By definition of the modulo, ##p|a-b \rightarrow a \equiv b (\mod \space p)## , so ##4^{16} \equiv 1 (\mod \space 17)##

Next I note that ##87 = 16 * 5 + 7##, so

##[4^{87}]_{17} = [4^{16*5 + 7}]_{17} = [4^{16*5}]_{17} * [4^7]_{17} = [4^{16}]^5_{17} * [4^7]_{17} = [1]^5_{17} * [4^7]_{17} = [1]_{17} * [4^7]_{17} = [4^7]_{17}##

Then I repeated the process from the beginning based on the result I just got:

##17|4^7 - 4 \rightarrow 17|4(4^6 - 1) \rightarrow 17|4^6-1##, where ##4^6 \equiv 1 (\mod \space 17)##

Since ##87 = 6 * 14 + 3##, I wrote

##[4^{87}]_{17} = [4^{6*14 + 3}]_{17} = [4^6]^{14}_{17} * [4^3]_{17} = [1]_{17} * [4^3]_{17} = [4^3]_{17}##

At this point it seems easy enough to note that ##4^3 = 64## and

##64 = 17*3 + 13##

So the remainder is 13... I think?
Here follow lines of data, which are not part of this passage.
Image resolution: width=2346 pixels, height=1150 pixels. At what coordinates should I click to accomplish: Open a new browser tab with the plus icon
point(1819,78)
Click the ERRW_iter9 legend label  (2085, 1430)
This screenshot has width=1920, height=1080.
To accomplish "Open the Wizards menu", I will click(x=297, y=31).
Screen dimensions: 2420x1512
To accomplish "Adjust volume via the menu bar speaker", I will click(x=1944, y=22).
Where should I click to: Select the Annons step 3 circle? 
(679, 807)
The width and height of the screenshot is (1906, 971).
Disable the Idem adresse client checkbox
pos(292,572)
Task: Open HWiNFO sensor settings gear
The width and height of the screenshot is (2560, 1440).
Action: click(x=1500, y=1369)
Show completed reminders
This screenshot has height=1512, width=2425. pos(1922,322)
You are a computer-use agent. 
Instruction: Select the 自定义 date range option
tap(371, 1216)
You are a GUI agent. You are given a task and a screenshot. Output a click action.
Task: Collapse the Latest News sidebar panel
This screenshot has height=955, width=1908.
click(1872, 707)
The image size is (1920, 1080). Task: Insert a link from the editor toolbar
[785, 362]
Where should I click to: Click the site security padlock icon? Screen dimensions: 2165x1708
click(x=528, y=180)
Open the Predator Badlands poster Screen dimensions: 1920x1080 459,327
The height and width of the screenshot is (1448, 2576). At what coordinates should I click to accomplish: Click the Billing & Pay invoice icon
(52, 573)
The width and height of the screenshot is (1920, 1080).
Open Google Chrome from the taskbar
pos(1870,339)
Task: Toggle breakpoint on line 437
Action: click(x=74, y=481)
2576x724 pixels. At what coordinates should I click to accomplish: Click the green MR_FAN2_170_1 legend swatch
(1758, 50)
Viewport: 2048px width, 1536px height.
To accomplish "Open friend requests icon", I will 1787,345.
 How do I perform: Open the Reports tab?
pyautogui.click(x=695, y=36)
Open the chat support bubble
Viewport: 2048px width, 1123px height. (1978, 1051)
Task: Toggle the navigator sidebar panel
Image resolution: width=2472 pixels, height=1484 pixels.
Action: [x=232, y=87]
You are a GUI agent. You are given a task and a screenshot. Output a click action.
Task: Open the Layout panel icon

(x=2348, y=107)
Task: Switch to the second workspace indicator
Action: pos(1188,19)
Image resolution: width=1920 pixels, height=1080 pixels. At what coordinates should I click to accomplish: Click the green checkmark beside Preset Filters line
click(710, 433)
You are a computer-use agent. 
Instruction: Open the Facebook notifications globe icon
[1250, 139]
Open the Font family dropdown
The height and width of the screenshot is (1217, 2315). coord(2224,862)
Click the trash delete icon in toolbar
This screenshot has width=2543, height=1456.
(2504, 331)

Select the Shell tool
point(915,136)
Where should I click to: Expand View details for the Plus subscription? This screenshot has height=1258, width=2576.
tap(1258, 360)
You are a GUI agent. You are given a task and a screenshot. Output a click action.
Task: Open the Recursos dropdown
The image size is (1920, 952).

Is this procedure correct?

Just in case it is, I actually tried repeating the process once more when I got ##[4^3]_{17}##, so that

##17|4^3 - 4 \rightarrow 17|4(4^2 - 1) \rightarrow 17|4^2 -1##

And, repeating the same procedure of rewriting the exponent, arrived at ##[4^{87}]_{17} = [4]_{17}##.

Of course, 4 doesn't yield a remainder of 13 when divided by 17, unlike ##4^7## and ##4^3##.

Naturally, it's easy enough to note that ## 4^2 -1 < 17##, so ##17## doesn't divide ##4^2 - 1##. I'm a little confused here, though... is it necessary for the term ##a^{p-1} - 1## to be larger than ##p## for the application of the theorem to work?